NewsCorpse “Where News Goes To Die”
Why is it that evil people seem to always avoid the punishments that their actions truly deserve?
Or is Karma waiting patiently to serve up that punishment that we mortals could not devise because
we are without the level of evil to imagine it? Hope that is the case.
Unlike Bean and the Celtic Club (which was amazingly influential at the time)and much of the British officer and ruling class, Keith Murdoch’s objections to Monash were not antisemitic, but were due to the fact that he could not control him. Monash was a fascinating character and well worth reading about. BTW George V loved Monash, but the PoW (who became the Nazi loving Edward VII) disliked and disrespected him
George V knighted Monash on the battlefield! How many generals get that extreme honour
Monash was knighted on the front, apparently the first time for an allied officer since Agincourt? (Smithers, ’73) and his memorial service in Melbourne CBD attracted 200K people; in relative terms today that would be near a million.

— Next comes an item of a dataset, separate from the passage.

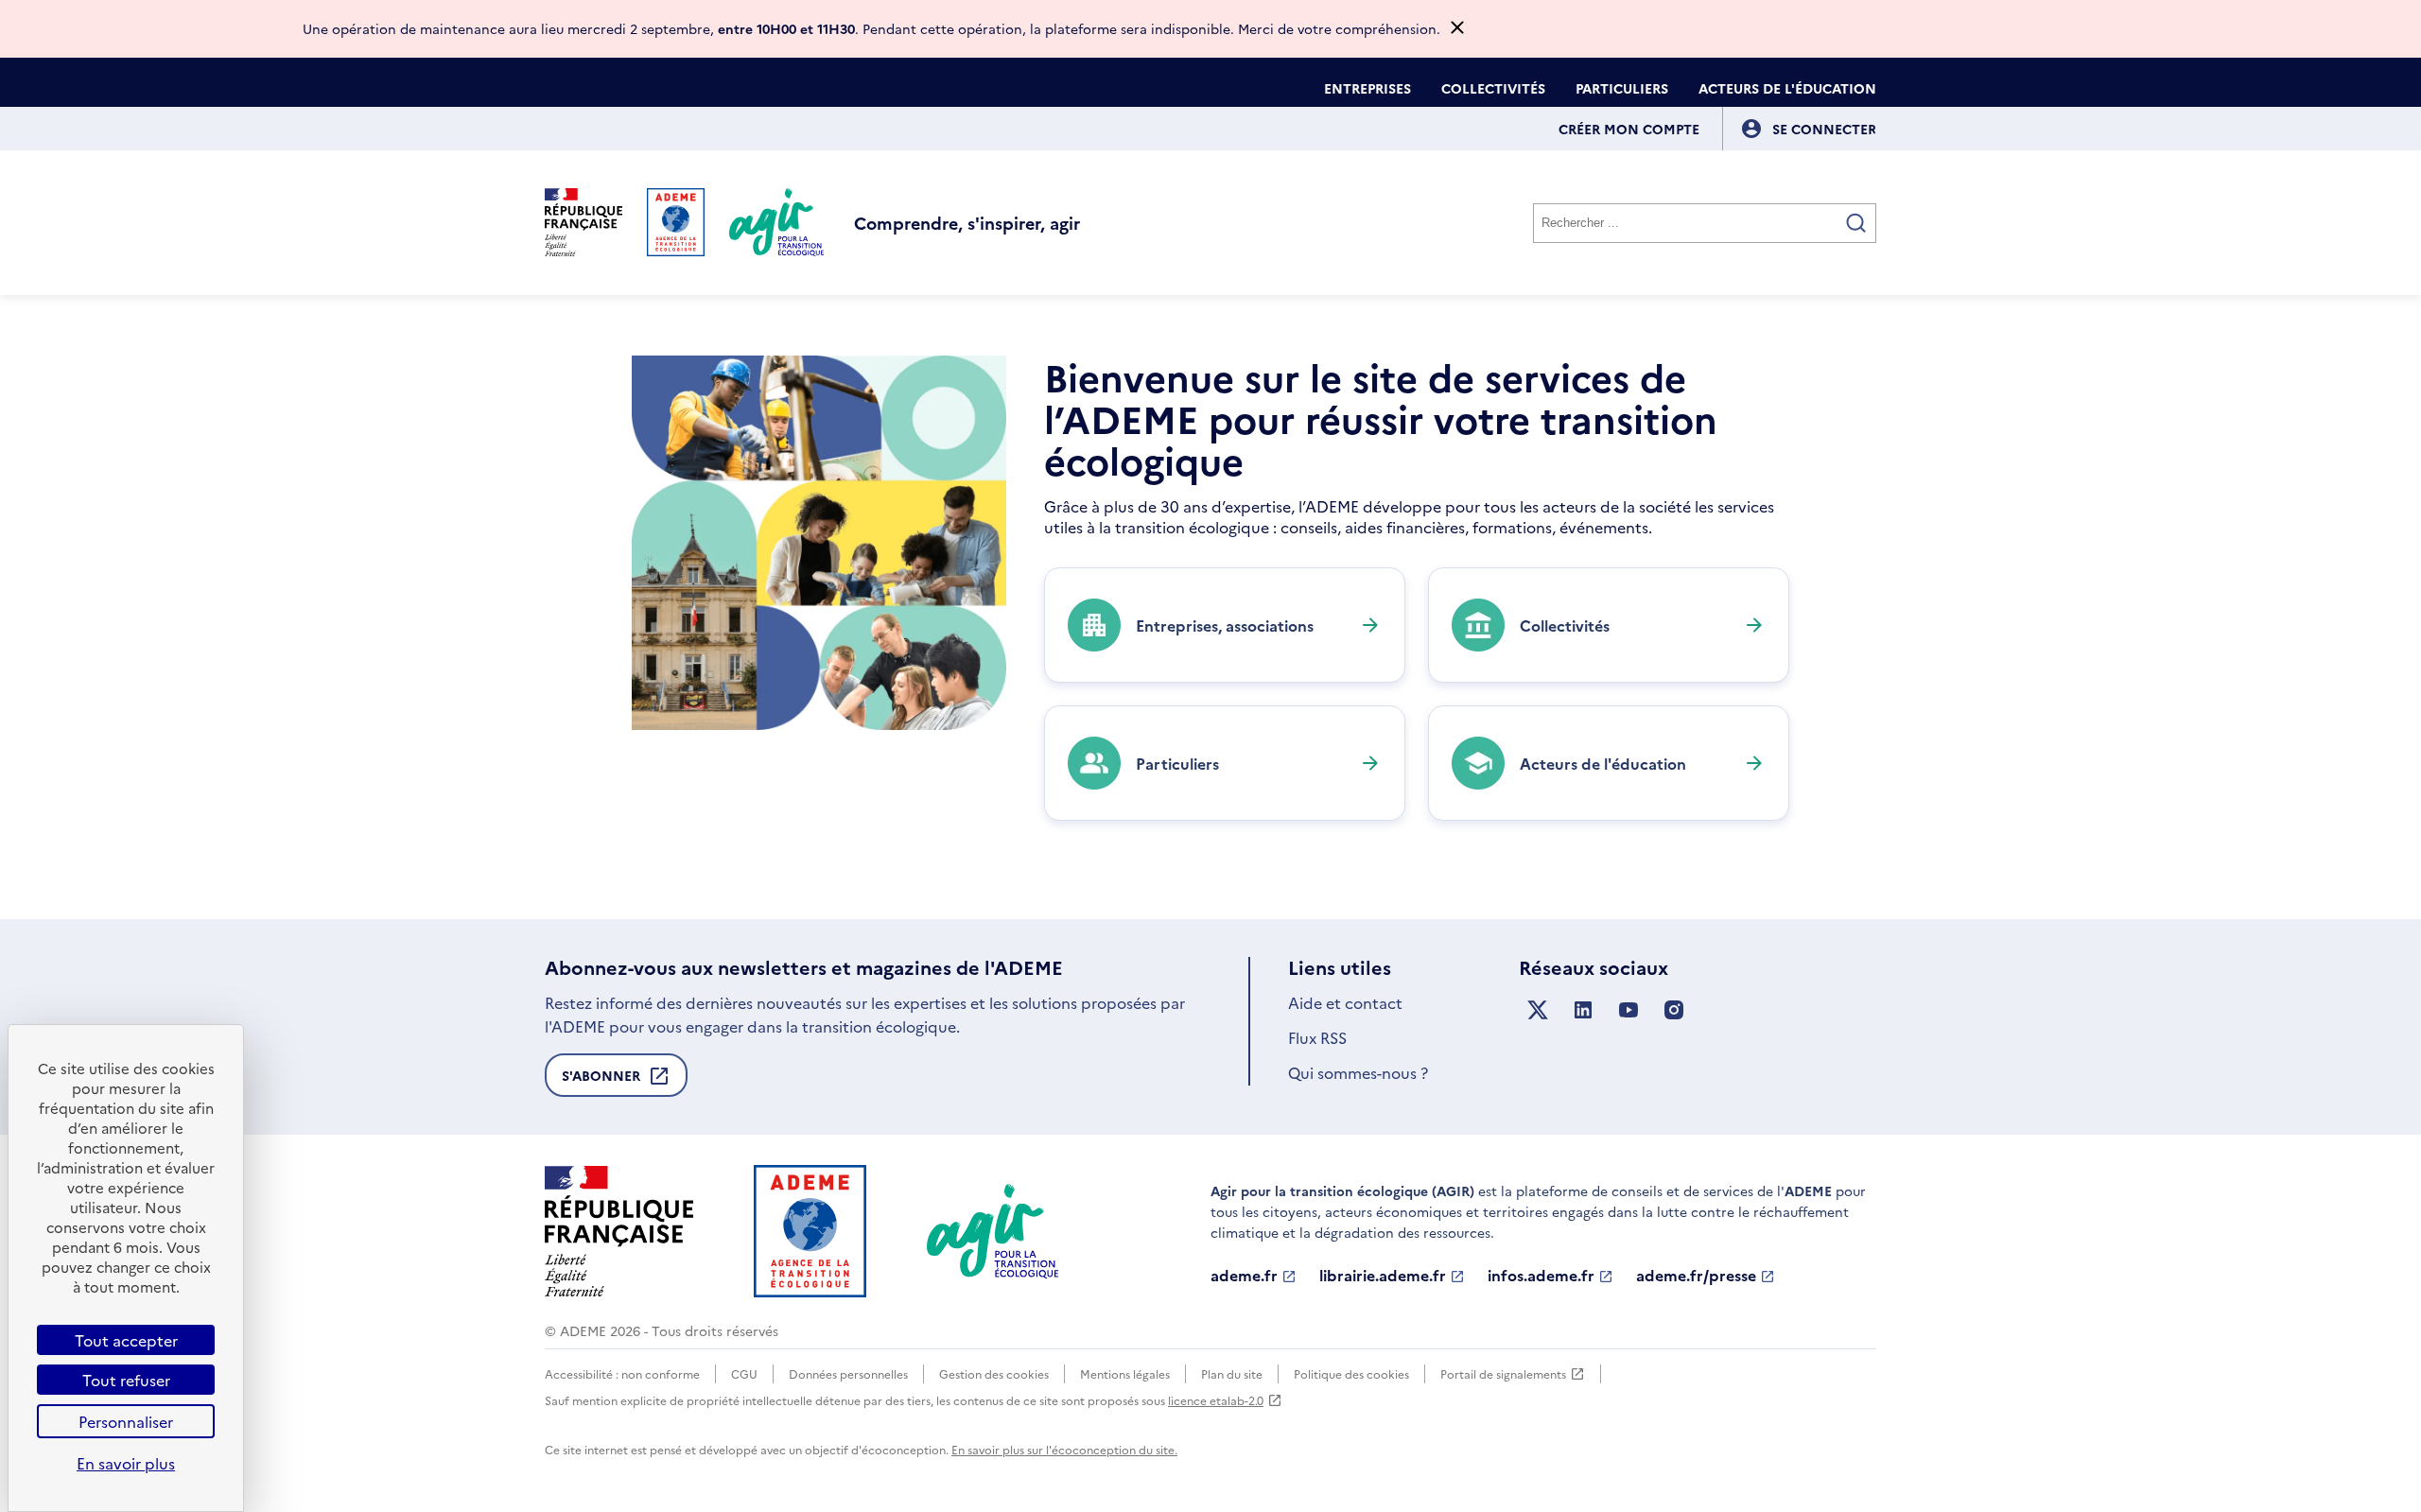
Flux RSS (1317, 1037)
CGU (744, 1373)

Disagree on that one; anti-semitism (& anti-Catholicism) was quite common inc. post WWII WASP society, dismissing Monash’s abilities and achievements, while Murdoch senior garners too much hagiographic support nowadays, why?
Monash as Peter W says, was knighted on the front, first time for an allied officer since Agincourt? (Smithers, ’73) and his memorial service attracted 200K people; in relative terms today that would be near a million.
Disagree on that one; antisemitism was quite common inc. post WWII WASP society, dismissing Monash’s abilities and achievements, while Murdoch senior garners too much hagiographic support nowadays, why?